* **What is expected**:
Return the entries below verbatim, from the start of the entries through the line that contains "coordinates (414, 88).", and leave the pictures out of your answer.

* **Records for this task**:
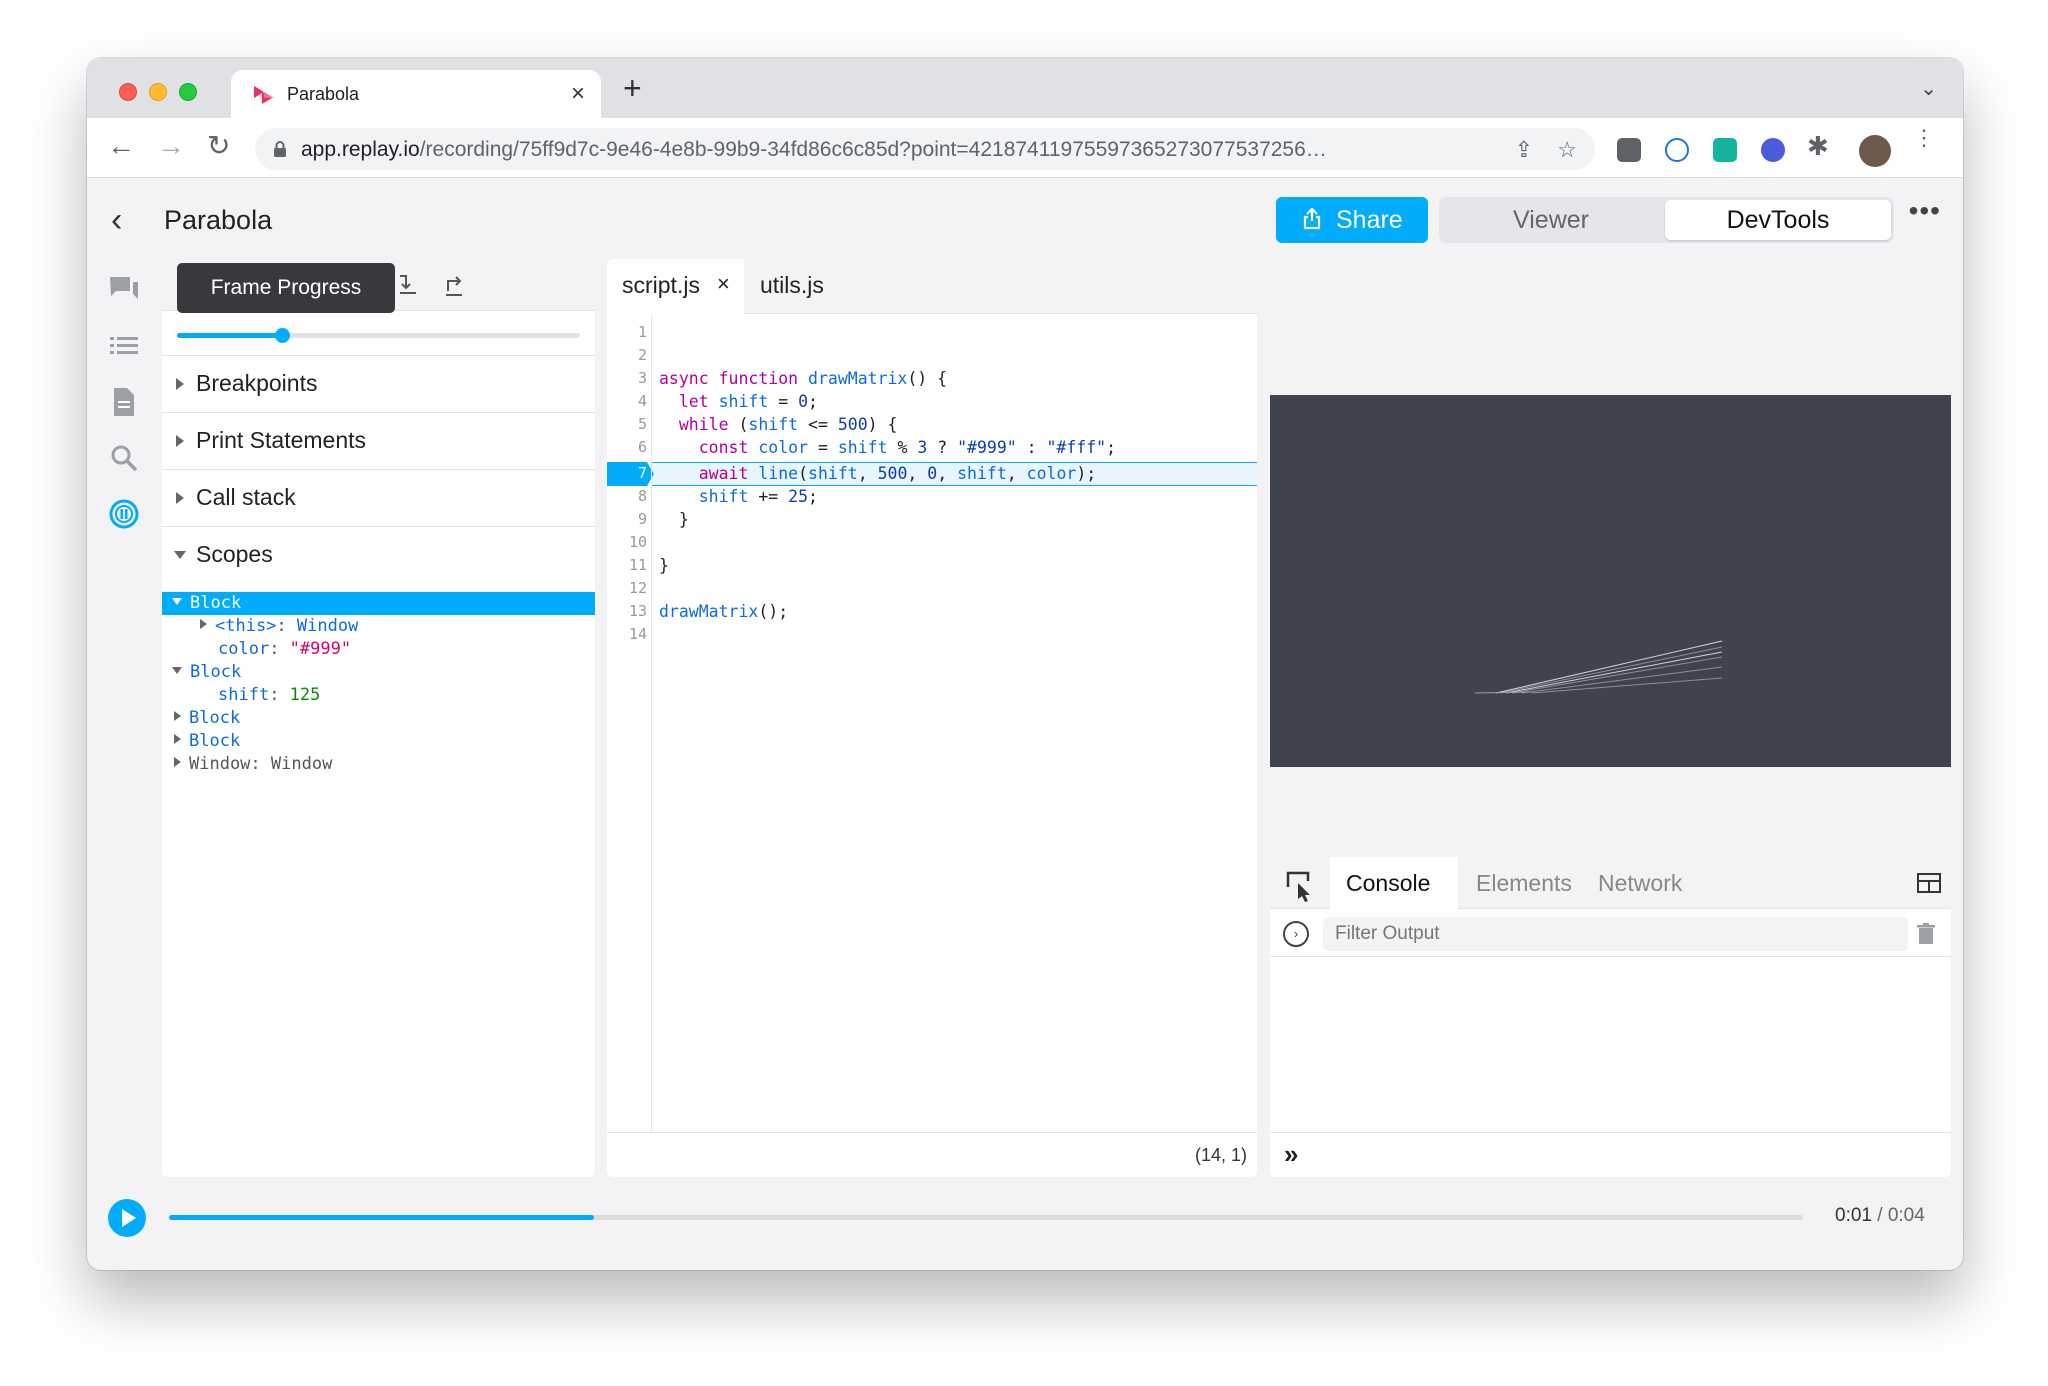  Describe the element at coordinates (188, 92) in the screenshot. I see `maximize-window-button` at that location.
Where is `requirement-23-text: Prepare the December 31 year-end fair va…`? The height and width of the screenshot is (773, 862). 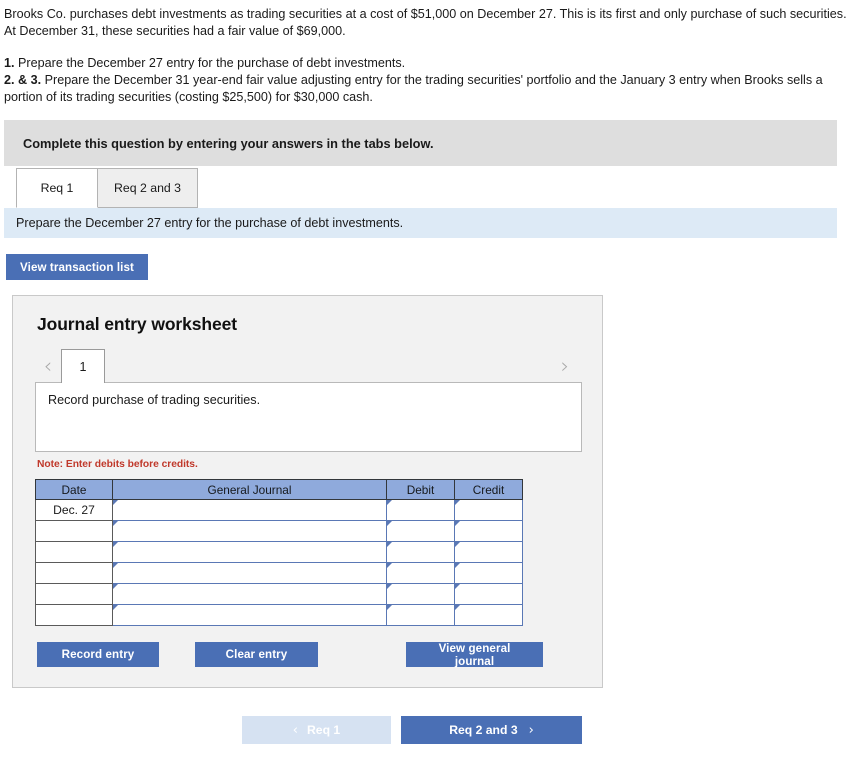
requirement-23-text: Prepare the December 31 year-end fair va… is located at coordinates (414, 88).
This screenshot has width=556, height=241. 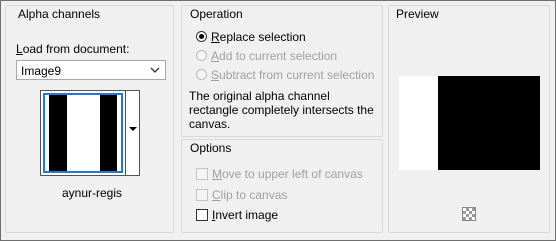 I want to click on load-from-document-label: Load from document:, so click(x=72, y=49).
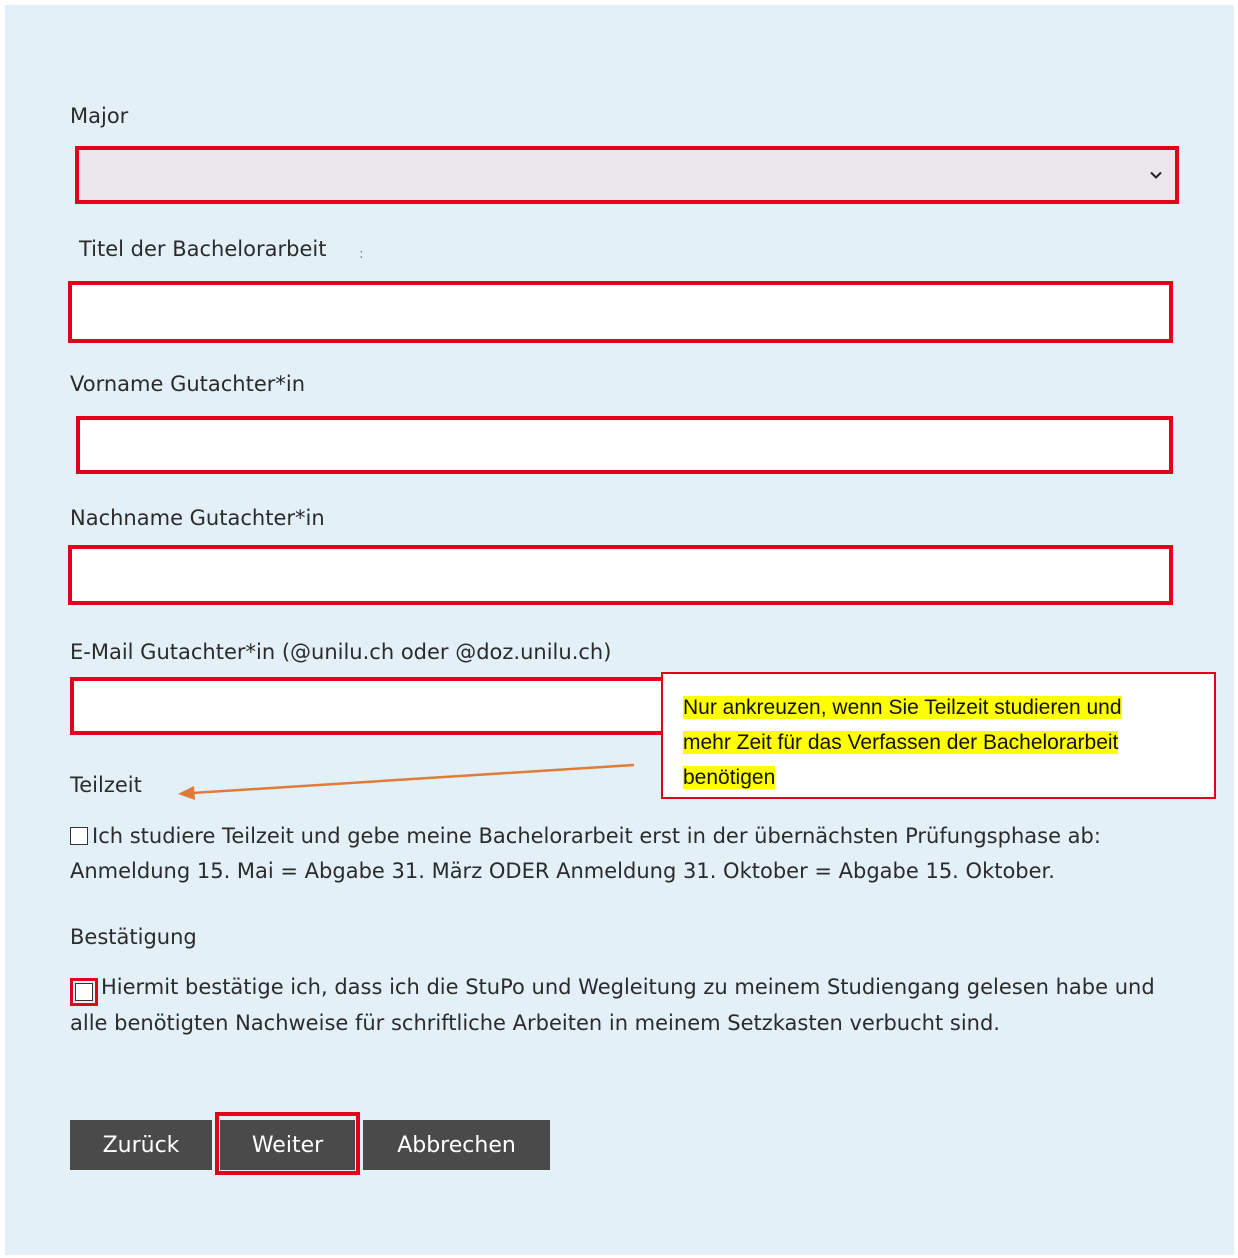 Image resolution: width=1238 pixels, height=1258 pixels. What do you see at coordinates (627, 175) in the screenshot?
I see `major-select` at bounding box center [627, 175].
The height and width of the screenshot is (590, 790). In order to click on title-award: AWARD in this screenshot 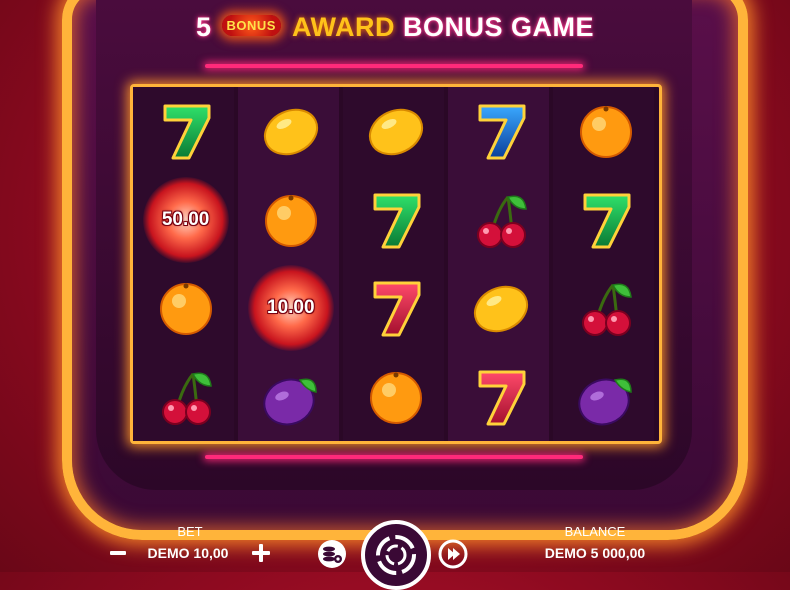, I will do `click(343, 27)`.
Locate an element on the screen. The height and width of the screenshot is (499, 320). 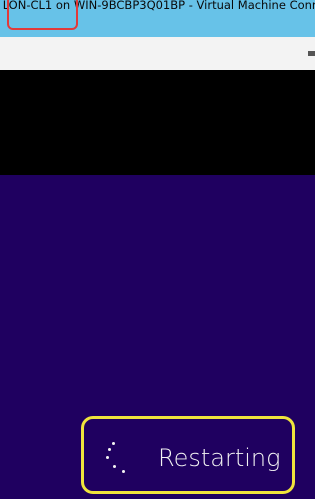
loading-dots-icon is located at coordinates (115, 457).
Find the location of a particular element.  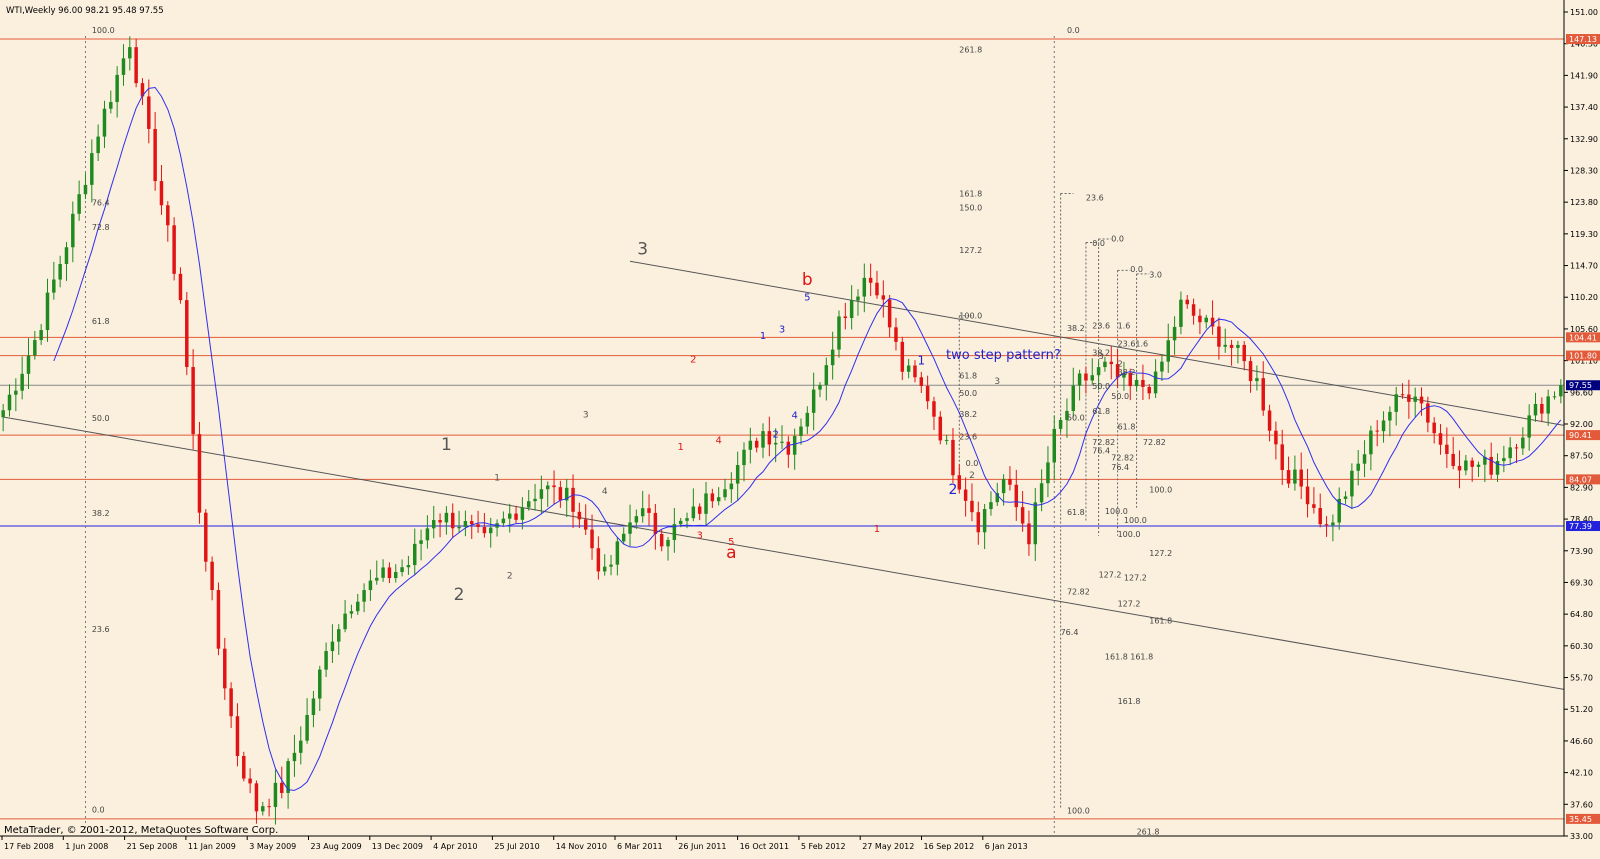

* **Answer to this task**:
  Describe the element at coordinates (188, 92) in the screenshot. I see `maximize-window-button` at that location.
Where is `requirement-23-text: Prepare the December 31 year-end fair va…`? The height and width of the screenshot is (773, 862). 
requirement-23-text: Prepare the December 31 year-end fair va… is located at coordinates (414, 88).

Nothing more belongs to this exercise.